Your assignment: Find and copy every line in the records that includes the string "subito".

○ ○ ○ ○ ○ ○ ○

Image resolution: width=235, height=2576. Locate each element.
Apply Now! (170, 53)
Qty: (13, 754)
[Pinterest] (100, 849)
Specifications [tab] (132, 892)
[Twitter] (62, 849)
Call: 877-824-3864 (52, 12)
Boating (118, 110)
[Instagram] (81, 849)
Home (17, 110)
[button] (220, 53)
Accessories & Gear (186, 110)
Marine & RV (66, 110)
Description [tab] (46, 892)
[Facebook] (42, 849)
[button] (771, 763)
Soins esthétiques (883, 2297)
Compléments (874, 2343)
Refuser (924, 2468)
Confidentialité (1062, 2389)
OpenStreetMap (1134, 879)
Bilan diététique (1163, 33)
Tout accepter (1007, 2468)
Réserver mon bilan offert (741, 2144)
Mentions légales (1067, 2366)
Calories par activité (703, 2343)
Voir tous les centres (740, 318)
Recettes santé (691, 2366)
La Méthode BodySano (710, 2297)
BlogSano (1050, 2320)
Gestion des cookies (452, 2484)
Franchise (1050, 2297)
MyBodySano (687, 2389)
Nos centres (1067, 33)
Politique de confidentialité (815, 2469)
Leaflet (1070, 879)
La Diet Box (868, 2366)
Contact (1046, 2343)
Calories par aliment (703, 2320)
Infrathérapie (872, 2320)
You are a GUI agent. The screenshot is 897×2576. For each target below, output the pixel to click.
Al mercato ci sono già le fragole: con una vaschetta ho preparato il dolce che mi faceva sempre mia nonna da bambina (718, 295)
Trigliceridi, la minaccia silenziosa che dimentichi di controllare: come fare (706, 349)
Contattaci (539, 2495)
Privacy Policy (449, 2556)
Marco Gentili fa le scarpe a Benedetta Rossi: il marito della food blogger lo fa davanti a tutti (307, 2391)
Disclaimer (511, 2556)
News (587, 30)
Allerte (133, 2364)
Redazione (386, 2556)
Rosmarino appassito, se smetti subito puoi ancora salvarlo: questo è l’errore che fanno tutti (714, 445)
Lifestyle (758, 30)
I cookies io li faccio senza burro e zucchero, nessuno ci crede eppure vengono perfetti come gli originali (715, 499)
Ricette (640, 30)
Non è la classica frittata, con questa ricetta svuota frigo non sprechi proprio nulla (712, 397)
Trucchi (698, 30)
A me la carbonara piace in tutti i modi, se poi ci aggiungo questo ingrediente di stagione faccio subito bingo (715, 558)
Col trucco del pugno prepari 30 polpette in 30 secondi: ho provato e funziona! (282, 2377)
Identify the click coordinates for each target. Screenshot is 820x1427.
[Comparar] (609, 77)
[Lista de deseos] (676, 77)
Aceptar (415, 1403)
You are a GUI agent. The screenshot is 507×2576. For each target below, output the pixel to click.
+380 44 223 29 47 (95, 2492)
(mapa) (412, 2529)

○ ○ ○ ○ ○ ○ ○

Response for this exercise:
Rosmarino appassito, se smetti subito puoi ancora salvarlo: questo è l’errore che fanno tutti (714, 445)
A me la carbonara piace in tutti i modi, se poi ci aggiungo questo ingrediente di stagione faccio subito bingo (715, 558)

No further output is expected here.